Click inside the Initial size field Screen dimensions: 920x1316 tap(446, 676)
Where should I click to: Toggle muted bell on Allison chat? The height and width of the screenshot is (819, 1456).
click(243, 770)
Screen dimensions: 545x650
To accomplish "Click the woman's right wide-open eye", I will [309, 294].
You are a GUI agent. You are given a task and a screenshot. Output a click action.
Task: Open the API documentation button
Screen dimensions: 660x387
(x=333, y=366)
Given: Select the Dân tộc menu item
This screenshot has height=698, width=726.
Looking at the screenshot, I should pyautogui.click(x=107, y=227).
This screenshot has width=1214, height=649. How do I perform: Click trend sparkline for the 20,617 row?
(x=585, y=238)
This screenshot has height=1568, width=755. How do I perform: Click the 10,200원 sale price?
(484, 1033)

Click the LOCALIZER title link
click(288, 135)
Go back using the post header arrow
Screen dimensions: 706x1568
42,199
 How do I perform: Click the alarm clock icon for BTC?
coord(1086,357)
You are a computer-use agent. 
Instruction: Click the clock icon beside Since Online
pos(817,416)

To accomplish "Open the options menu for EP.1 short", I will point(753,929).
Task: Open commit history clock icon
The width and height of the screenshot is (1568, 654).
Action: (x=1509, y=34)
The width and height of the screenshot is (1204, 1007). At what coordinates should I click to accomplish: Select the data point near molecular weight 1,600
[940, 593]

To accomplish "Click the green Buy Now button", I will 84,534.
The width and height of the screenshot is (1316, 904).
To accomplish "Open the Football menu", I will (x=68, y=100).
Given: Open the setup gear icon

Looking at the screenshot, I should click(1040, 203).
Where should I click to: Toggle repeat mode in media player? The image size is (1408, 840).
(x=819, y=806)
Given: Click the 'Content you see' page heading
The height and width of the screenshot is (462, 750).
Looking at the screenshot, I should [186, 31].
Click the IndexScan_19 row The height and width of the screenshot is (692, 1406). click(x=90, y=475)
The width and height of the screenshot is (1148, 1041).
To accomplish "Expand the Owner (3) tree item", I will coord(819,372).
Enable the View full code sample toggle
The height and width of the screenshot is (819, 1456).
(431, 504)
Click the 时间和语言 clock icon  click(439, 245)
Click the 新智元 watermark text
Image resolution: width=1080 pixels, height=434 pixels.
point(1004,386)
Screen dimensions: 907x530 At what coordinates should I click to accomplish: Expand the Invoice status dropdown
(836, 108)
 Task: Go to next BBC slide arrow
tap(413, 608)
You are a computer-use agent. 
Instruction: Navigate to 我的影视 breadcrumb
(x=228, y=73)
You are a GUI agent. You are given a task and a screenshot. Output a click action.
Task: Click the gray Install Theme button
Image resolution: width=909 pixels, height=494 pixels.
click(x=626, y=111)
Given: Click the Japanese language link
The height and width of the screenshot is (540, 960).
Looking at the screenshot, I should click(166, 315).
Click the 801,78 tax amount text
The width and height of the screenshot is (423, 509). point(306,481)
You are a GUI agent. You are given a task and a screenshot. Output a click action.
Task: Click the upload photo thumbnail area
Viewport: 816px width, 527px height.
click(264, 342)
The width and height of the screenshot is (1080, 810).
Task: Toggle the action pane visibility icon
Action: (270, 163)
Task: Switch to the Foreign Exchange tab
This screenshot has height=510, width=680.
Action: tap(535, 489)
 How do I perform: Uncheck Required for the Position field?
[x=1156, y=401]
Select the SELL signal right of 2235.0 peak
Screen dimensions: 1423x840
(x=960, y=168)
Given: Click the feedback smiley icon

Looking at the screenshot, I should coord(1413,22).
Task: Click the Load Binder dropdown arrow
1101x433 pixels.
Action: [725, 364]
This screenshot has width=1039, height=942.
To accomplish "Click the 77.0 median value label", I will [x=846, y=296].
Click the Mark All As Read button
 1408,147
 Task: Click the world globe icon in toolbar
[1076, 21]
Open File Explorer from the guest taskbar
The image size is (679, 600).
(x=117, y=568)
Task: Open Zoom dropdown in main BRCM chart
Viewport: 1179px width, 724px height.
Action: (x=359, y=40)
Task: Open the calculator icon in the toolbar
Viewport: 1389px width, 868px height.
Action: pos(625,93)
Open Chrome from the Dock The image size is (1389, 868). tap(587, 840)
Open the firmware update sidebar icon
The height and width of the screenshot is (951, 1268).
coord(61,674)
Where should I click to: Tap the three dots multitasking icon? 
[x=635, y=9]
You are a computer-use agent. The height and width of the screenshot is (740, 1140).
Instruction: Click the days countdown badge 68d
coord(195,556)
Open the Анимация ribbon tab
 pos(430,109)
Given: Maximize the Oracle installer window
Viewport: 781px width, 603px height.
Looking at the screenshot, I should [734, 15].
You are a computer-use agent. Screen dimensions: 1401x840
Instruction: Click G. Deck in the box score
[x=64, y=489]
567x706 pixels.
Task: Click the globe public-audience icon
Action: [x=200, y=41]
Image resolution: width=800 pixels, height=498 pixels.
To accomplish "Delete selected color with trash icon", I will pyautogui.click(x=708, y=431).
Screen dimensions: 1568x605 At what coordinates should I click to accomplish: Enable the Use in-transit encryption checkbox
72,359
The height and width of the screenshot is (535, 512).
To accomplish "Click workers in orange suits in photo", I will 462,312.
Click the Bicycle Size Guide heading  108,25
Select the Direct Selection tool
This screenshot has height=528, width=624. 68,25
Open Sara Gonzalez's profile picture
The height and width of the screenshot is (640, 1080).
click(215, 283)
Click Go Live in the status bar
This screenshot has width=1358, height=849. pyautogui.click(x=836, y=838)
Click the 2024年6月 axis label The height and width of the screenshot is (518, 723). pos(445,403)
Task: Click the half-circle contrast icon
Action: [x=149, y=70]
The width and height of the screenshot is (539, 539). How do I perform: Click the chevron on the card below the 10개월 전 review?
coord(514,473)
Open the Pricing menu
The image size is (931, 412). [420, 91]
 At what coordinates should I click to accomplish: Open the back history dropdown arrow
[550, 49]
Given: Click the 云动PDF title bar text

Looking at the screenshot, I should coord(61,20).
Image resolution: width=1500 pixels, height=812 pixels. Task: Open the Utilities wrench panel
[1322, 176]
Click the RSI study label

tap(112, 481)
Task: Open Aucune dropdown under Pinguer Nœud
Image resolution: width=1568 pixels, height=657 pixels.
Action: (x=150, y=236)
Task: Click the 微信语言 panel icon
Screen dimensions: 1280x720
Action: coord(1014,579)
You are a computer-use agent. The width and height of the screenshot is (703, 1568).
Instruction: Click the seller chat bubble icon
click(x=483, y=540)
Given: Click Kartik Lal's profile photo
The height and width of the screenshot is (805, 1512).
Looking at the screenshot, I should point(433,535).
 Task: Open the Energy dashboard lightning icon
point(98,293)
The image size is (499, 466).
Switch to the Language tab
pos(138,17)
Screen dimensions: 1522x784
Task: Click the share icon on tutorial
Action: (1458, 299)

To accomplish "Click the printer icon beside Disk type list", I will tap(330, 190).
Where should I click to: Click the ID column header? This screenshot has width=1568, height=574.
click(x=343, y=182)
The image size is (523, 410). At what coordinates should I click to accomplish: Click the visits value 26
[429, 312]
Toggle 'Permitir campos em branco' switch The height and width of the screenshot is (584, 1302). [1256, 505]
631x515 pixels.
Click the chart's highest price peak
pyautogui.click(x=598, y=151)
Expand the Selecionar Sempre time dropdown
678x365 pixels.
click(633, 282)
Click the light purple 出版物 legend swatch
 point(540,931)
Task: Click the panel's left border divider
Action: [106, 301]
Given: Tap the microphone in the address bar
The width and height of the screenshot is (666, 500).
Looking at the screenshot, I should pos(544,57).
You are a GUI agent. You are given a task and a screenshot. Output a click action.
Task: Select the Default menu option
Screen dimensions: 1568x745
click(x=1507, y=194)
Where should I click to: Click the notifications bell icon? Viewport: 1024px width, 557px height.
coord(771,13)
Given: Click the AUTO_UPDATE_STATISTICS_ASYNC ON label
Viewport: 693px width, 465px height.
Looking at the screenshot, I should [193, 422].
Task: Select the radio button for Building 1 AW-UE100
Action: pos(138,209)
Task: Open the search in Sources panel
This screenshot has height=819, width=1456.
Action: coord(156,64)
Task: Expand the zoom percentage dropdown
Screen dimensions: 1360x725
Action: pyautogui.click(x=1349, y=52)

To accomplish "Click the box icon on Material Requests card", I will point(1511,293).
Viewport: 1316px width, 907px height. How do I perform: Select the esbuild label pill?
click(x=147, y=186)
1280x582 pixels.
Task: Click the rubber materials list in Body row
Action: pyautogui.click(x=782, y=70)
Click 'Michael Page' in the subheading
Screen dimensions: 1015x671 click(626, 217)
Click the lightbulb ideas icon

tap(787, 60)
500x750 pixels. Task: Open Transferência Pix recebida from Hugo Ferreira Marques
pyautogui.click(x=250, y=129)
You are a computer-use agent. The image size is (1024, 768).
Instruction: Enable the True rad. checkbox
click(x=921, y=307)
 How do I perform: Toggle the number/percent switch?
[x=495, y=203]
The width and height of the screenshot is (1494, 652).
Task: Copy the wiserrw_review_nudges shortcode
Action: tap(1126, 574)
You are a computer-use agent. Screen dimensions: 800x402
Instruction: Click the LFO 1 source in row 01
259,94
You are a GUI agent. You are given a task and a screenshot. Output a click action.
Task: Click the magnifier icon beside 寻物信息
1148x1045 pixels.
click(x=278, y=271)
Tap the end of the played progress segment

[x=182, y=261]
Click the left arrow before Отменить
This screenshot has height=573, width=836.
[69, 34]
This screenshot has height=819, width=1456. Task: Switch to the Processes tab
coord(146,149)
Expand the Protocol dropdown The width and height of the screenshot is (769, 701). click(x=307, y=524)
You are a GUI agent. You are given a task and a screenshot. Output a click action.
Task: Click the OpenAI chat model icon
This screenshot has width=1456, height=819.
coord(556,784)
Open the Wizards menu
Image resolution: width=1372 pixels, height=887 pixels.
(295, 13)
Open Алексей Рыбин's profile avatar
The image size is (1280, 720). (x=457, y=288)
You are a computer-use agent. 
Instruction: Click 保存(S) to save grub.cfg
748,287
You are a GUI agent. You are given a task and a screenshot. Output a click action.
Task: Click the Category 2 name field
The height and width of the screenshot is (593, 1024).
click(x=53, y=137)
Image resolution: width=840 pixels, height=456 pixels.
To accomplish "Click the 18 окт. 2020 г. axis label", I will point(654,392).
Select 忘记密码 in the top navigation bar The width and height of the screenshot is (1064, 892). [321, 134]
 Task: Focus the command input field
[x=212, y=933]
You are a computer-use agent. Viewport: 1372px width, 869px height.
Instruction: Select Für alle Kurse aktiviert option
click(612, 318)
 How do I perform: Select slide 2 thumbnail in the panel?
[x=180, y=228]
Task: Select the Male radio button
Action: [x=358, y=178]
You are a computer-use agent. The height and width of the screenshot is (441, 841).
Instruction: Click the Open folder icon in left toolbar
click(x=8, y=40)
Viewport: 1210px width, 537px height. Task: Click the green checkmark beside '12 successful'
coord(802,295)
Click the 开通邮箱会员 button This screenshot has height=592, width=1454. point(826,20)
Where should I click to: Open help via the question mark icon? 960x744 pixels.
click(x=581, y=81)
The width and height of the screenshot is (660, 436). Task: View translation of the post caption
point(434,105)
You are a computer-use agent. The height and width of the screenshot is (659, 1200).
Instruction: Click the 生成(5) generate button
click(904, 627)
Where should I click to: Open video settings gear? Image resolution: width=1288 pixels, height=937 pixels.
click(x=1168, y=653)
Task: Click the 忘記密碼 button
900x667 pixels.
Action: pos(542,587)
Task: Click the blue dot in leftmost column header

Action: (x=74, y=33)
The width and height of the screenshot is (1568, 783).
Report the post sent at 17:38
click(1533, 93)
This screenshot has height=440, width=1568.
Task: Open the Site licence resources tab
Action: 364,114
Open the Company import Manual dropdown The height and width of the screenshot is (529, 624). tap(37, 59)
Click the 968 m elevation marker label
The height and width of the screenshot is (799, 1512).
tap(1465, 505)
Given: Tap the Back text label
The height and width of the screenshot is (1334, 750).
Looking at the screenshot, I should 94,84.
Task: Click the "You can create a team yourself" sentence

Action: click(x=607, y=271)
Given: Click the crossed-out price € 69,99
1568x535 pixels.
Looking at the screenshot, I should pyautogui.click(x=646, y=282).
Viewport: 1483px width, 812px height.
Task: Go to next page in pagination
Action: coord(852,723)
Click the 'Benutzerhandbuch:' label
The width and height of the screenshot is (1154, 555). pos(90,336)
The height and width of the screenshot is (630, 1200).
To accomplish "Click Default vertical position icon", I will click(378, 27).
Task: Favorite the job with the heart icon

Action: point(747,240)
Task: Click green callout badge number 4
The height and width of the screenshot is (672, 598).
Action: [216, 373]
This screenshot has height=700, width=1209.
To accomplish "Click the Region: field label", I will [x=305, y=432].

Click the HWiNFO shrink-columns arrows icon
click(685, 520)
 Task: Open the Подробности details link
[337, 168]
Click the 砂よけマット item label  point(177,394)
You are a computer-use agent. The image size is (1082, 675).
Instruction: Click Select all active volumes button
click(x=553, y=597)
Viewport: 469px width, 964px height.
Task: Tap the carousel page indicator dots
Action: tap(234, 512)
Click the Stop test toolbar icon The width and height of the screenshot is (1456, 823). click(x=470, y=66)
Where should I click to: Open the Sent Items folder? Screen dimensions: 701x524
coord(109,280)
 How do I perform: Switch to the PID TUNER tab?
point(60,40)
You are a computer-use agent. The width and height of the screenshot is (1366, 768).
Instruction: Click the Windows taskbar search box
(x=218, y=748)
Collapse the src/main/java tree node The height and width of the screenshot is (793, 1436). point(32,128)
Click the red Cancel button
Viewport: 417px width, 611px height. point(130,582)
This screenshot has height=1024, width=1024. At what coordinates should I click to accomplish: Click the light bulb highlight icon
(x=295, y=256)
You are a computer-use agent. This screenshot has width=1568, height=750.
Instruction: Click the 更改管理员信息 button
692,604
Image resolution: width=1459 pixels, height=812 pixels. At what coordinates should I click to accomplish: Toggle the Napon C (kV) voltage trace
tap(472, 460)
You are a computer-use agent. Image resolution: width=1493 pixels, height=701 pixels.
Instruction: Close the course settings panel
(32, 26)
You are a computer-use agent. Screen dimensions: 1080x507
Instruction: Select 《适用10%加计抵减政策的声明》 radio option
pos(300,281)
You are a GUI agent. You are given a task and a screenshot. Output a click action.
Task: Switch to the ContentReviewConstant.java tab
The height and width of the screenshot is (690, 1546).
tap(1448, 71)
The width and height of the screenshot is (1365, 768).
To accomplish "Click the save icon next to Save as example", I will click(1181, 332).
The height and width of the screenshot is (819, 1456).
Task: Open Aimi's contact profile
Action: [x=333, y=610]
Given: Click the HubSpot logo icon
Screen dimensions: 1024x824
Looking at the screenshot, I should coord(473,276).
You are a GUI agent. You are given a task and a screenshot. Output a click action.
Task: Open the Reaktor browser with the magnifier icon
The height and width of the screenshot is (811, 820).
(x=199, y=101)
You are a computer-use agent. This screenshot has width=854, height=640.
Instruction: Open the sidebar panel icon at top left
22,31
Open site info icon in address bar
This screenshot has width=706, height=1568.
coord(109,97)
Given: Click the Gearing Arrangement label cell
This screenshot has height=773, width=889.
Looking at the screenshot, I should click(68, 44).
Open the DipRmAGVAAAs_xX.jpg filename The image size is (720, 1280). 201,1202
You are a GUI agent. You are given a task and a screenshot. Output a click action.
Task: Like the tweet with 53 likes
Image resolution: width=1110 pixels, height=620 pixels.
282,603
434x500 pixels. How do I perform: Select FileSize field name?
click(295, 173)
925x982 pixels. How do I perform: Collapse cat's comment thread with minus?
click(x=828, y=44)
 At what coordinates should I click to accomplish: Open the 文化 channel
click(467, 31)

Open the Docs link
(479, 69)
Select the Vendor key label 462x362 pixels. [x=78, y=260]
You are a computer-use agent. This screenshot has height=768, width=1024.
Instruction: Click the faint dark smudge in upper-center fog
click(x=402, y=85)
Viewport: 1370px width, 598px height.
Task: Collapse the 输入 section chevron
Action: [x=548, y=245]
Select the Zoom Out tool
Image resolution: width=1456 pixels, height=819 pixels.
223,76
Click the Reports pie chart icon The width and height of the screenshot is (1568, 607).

* TASK DESCRIPTION
Output the lines of the records above as a Markdown table with the columns Row and Line, starting at the first line of the records and ending at the line containing "(x=333, y=366)". Give every line between those two points, each in its own row with a running number, leaving out any blank lines.

* WORKED SOLUTION
| Row | Line |
|---|---|
| 1 | Click inside the Initial size field Screen dimensions: 920x1316 tap(446, 676) |
| 2 | Where should I click to: Toggle muted bell on Allison chat? The height and width of the screenshot is (819, 1456). |
| 3 | click(243, 770) |
| 4 | Screen dimensions: 545x650 |
| 5 | To accomplish "Click the woman's right wide-open eye", I will [309, 294]. |
| 6 | You are a GUI agent. You are given a task and a screenshot. Output a click action. |
| 7 | Task: Open the API documentation button |
| 8 | Screen dimensions: 660x387 |
| 9 | (x=333, y=366) |